Dotata di un dritto potente, che in un certo senso ha anticipato il power tennis e che sovente metteva in difficoltà il serve&volley delle australiane, mantiene il titolo nazionale di singolare per 13 anni consecutivi, più di qualsiasi altro uomo o donna nella storia della Nuova Zelanda, tra il 1895 e il 1907. A questi si aggiungono 10 titoli nazionali di doppio e nove di doppio misto: due volte con quell’Anthony Wilding che prima di morire durante la Prima Guerra Mondiale farà in tempo a vincere 8 titoli a Wimbledon equamente divisi tra singolare e doppio, due titoli di singolare degli Australian Open e una medaglia di bronzo nel 1912 alle Olimpiadi di Stoccolma. Inutile dirlo, per il tennis neozelandese sono anni straordinari.
Se Wilding diventa una superstar grazie ai frequenti viaggi in Australia e Inghilterra, Nunneley rimane invece in Nuova Zelanda, consacrandosi a livello nazionale. In molti si domandano quale sarebbe stato il suo posto nella storia del tennis se avesse viaggiato di più. Lo farà nel 1909 nell’unica trasferta sportiva cui accetta di prendere parte, quando dopo un lungo e faticoso viaggio guiderà la squadra neozelandese alla vittoria nei Campionati Intercoloniali che quell’anno si disputano in Australia. “Nessuna delle ragazze che abbiamo affrontato deve guadagnarsi da vivere, loro a differenza nostra hanno molto più tempo da dedicare al tennis“.
Già, guadagnarsi da vivere. Se i premi di quegli anni sono assai modesti, in Nuova Zelanda lo sono di più: Kathleen Nunneley, la più importante sportiva neozelandese di quegli anni, per vivere fa la bibliotecaria presso la Wellington Public Library, dove resterà in carica fino al 1935, vale a dire all’età di 63 anni. Lontano dal tennis vivrà la vita di una donna indipendente e finalmente disposta a viaggiare, per diletto: dopo aver visitato l’Inghilterra subito dopo la fine della Grande Guerra tornerà in altre due circostanze, nel 1949 e nel 1953, per seguire dal vivo il torneo di Wimbledon.

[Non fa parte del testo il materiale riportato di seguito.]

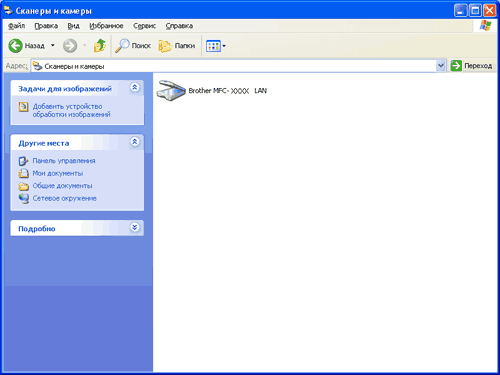Viewport: 500px width, 375px height.
Task: Click the green Back arrow icon
Action: coord(15,46)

Nel 1928 viene nominata membro a vita della New Zealand Lawn Tennis Association: con un gesto unico, decide di donare alla Federazione il “Nunneley Casket“, uno scrigno di legno con dentro le sue 35 medaglie d’oro che vengono fuse in un trofeo, messo in palio per la prima volta proprio nel 1928 e, successivamente, assegnato ogni anno alla squadra femminile vincitrice del titolo nazionale.
Conosciuta per la modestia e sportività, è stata una figura popolare per i neozelandesi. Per i notevoli risultati conseguiti e il suo lavoro appassionato con le giovani leve, è stata nominata membro a vita del suo club di Thorndon. Morirà a Wellington il 28 Settembre 1956, all’età di 84 anni, senza essersi mai sposata. Verso la fine della sua gloriosa carriera, nel 1906, l’Evening Post ha calcolato che, in 11 finali, aveva vinto 1.332 game e persi solo 29. Aveva perso un set solo in due circostanze.